No meio desta polémica, o típico consumidor português talvez só queira saber se ainda pode beber diariamente descansado uma meia de leite e uma sanduíche de queijo, sem medo de apanhar alguma doença grave devido a este hábito alimentar. Foi esta pergunta que o Expresso fez a vários especialistas.
“Aquilo que os dados científicos mais recentes e credíveis nos permitem afirmar é claramente que sim. A escolha será ainda mais saudável se a meia de leite não tiver açúcar adicionado, o pão for feito com cereal integral e quer o queijo quer o pão tenham um baixo teor de sal”, diz o nutricionista Nuno Borges, lembrando que “é sempre o efeito da dieta como um todo que mais pesa no risco de desenvolvermos doenças”. Este professor universitário acrescenta que “quando falamos de doença cardiovascular ou de cancro, as duas principais causas de morte em Portugal e no resto do mundo, o leite até tem, em algumas situações, um efeito protetor. Ou seja, quem consome leite ou os seus derivados queijo e iogurte tem igual ou menor probabilidade de vir a sofrer, por exemplo, de acidente vascular cerebral ou cancro colorretal”.
Um dos argumentos invocados contra o leite é o facto de a Escola de Saúde Pública de Harvard ter limitado a duas porções a dose de laticínios recomendada por dia, sob pena de uma maior ingestão aumentar o risco de cancro da próstata e, possivelmente, de cancro dos ovários. Mas nem estes médicos de Harvard baniram os laticínios da sua lista de compras: “Não é necessário beber mais do que um ou dois copos de leite magro ou desnatado por dia. Menos está bem, desde que vá buscar cálcio a outras fontes”, lê-se no site.

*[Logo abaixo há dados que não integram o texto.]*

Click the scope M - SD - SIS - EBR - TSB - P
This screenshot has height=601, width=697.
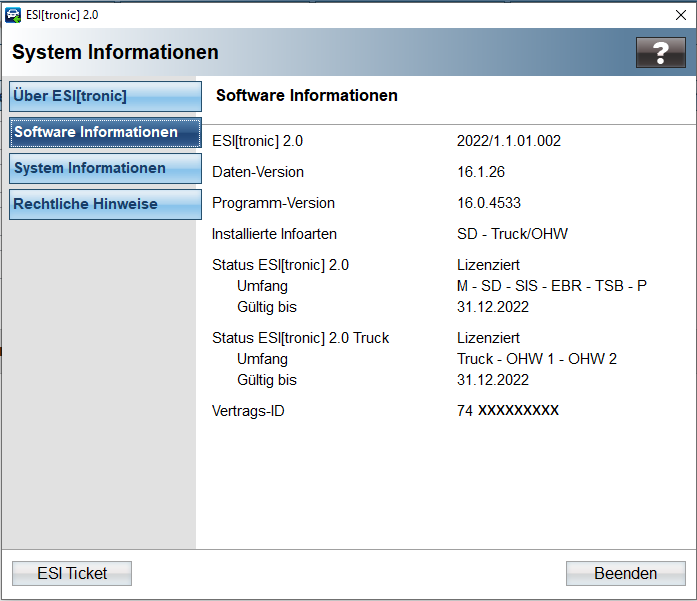pos(552,286)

“Os médicos da Harvard são evocados sempre para tudo o que convém”, adverte a médica Isabel do Carmo: “Na Universidade de Harvard há muitos departamentos, muitos médicos e a entidade ‘os médicos de Harvard’ não existe. Há recomendações nacionais nos vários países e elaboradas por comissões de cientistas”. E acrescenta: “Em relação aos EUA, é sempre necessário ter cautela com o Departamento de Agricultura que defende por todos os meios a produção nacional de soja”.
Para esta especialista em endocrinologia, diabetes e nutrição, “os adultos devem beber um a dois copos de leite por dia, mas a partir dos 40 anos de idade é preferível a sua substituição, em parte, por iogurtes e queijos duros. Se necessário, pode procurar-se a riqueza em proteínas e cálcio nos iogurtes, de preferência magros, e no queijo que, se for diário e frequente, é preferível ser magro. As pessoas que suspeitam ter intolerância à lactose podem fazer uma análise simples e não achar que são intolerantes só por quaisquer sintomas, que podem ter origem em gastrite ou cólon irritável”.
“Quanto à relação entre o leite e a saúde oral, e nomeadamente ao risco de desenvolver cárie dentária, está mais do que comprovado que o leite é considerado um elemento protetor. Tem também um papel benéfico na doença periodontal”, diz o presidente da mesa do conselho geral da Ordem dos Médicos Dentistas, Paulo Ribeiro de Melo. Este efeito protetor do leite é importante nos adultos, sobretudo entre os mais idosos e para quem sofre de boca seca (xerostomia).
A nutricionista do Hospital Lusíadas, Joana Bernardo, conclui que o consumo diário da meia de leite e da sanduíche de queijo não excede as recomendações para uma alimentação saudável. “Os benefícios do consumo de laticínios parecem ser maiores do que os prejuízos. Devem ser consumidos diariamente, de forma equilibrada, pois têm uma panóplia de nutrientes que são difíceis de obter em quantidades suficientes numa dieta que os exclua na totalidade”.